## TO DO:
Can the data below be echoed back word for word?

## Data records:
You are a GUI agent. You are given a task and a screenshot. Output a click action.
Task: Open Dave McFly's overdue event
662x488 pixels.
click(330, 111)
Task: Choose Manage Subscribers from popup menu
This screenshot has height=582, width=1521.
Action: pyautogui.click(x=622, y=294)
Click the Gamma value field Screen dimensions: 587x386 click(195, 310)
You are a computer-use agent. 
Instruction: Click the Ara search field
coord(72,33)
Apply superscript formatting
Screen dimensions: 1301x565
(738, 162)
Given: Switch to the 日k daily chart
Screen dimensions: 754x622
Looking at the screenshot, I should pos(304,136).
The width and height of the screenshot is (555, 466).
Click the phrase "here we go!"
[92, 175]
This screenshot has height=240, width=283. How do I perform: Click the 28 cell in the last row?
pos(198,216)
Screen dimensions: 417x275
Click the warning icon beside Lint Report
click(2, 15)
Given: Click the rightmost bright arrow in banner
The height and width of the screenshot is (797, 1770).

## TASK ANSWER:
You are a GUI agent. You are given a task and a screenshot. Output a click action.
Task: Open Dave McFly's overdue event
662x488 pixels.
click(330, 111)
Task: Choose Manage Subscribers from popup menu
This screenshot has height=582, width=1521.
Action: pyautogui.click(x=622, y=294)
Click the Gamma value field Screen dimensions: 587x386 click(195, 310)
You are a computer-use agent. 
Instruction: Click the Ara search field
coord(72,33)
Apply superscript formatting
Screen dimensions: 1301x565
(738, 162)
Given: Switch to the 日k daily chart
Screen dimensions: 754x622
Looking at the screenshot, I should pos(304,136).
The width and height of the screenshot is (555, 466).
Click the phrase "here we go!"
[92, 175]
This screenshot has height=240, width=283. How do I perform: Click the 28 cell in the last row?
pos(198,216)
Screen dimensions: 417x275
Click the warning icon beside Lint Report
click(2, 15)
Given: Click the rightmost bright arrow in banner
The height and width of the screenshot is (797, 1770).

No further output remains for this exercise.